Records contained in a dataset
>>>
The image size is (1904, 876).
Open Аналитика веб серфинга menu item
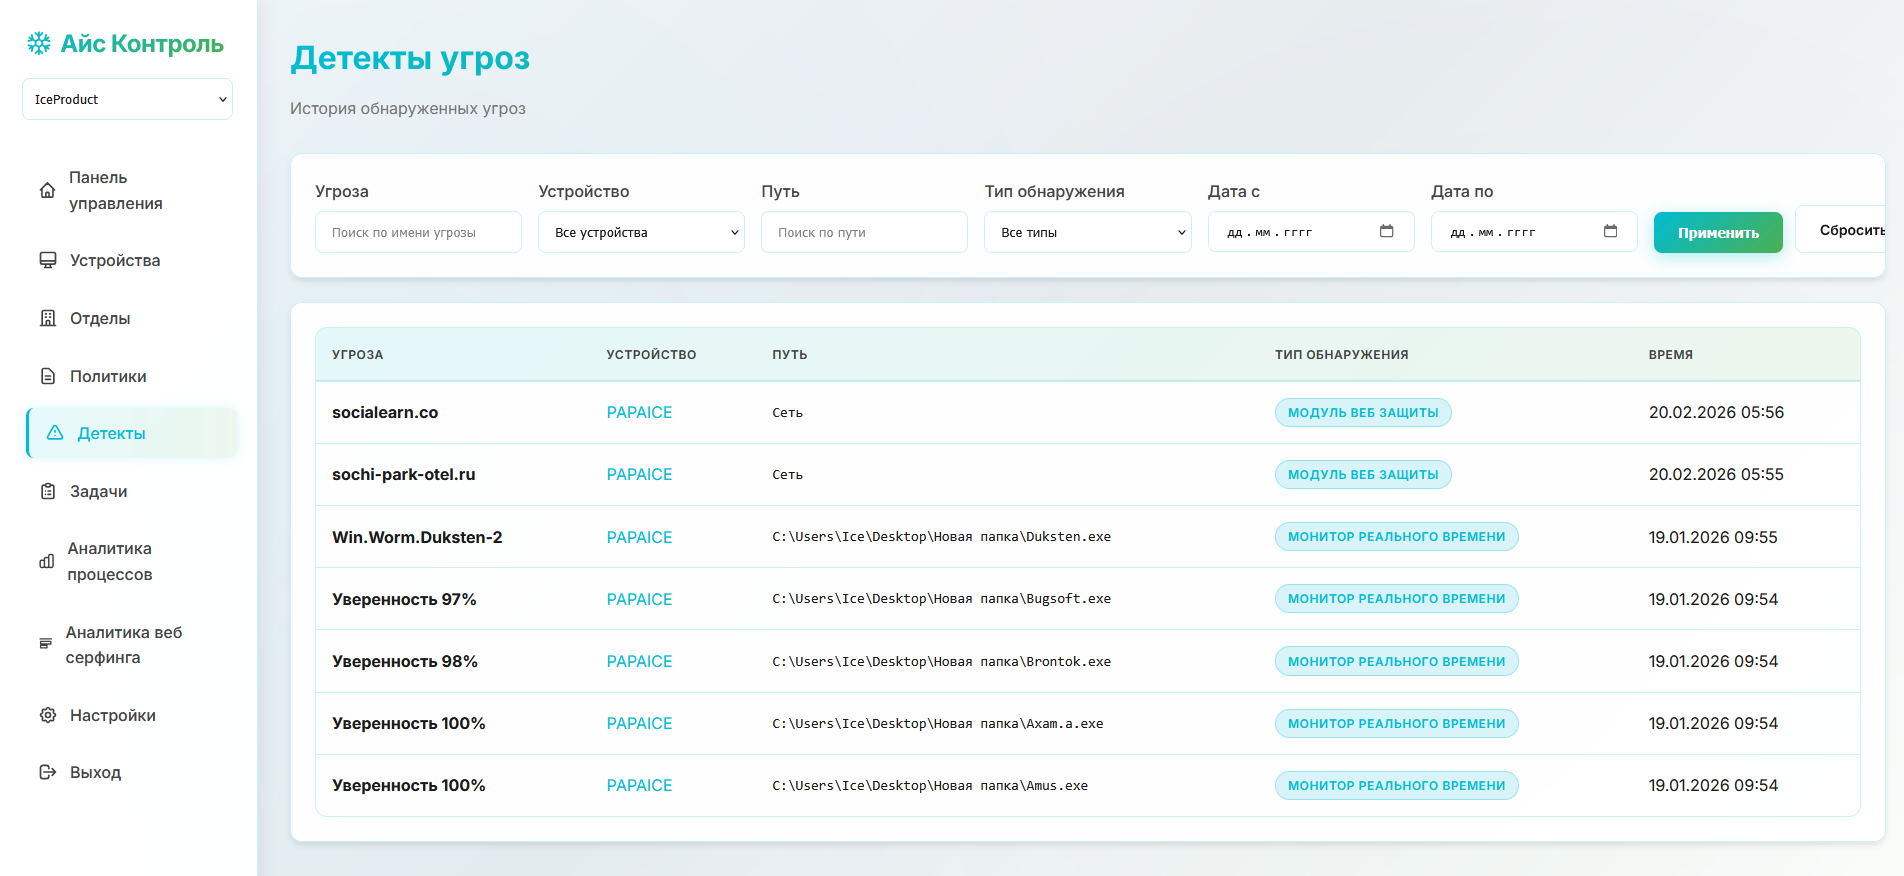124,645
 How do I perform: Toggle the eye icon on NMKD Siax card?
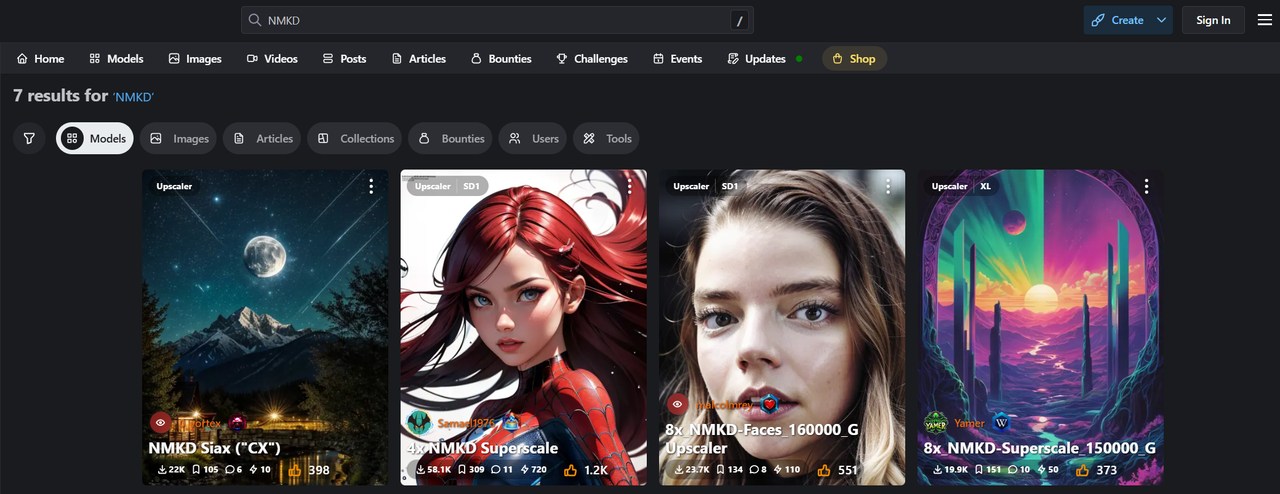[x=161, y=423]
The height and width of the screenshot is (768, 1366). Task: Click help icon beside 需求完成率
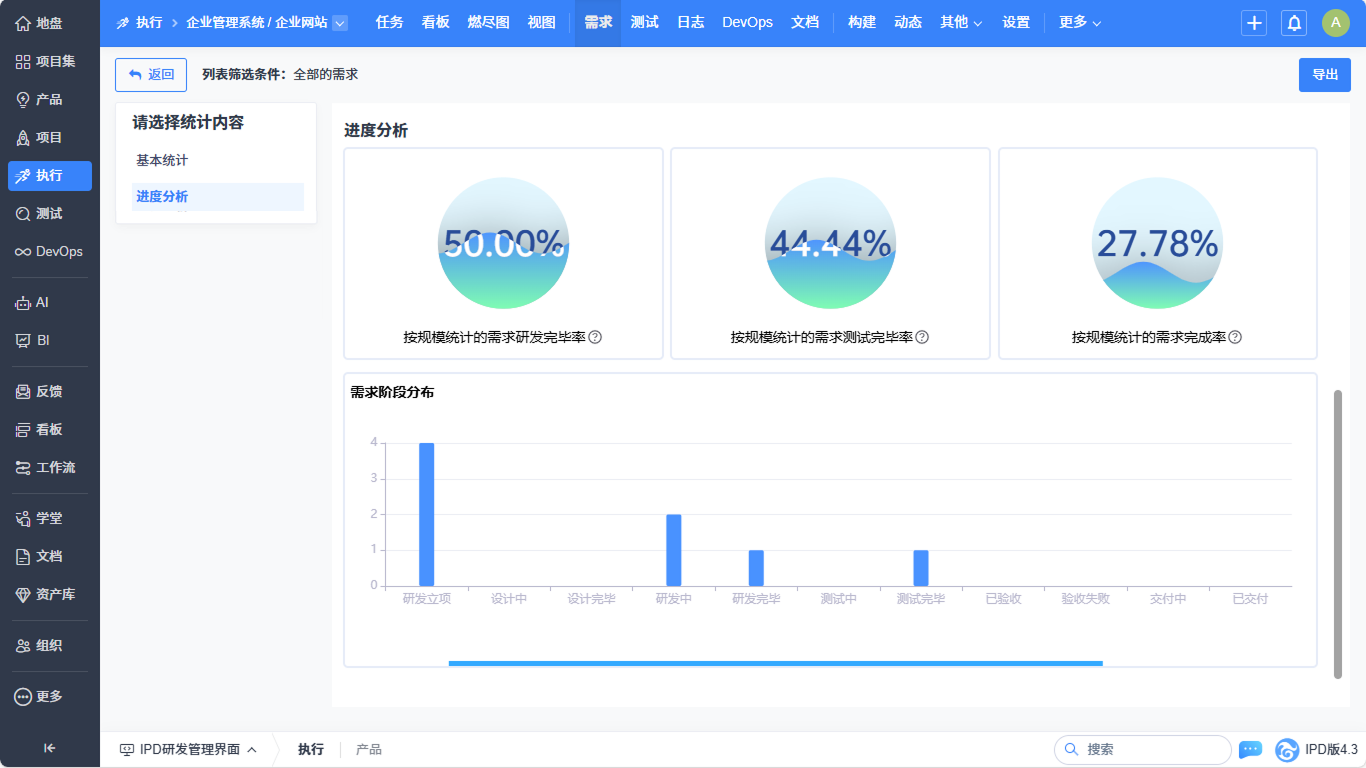click(x=1235, y=337)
<<<
Give back every entry verbatim. No pictures belong in the copy.

The image size is (1904, 876).
Open Аналитика веб серфинга menu item
124,645
 How do I perform: Toggle the eye icon on NMKD Siax card?
[x=161, y=423]
The height and width of the screenshot is (768, 1366). Task: Click help icon beside 需求完成率
click(x=1235, y=337)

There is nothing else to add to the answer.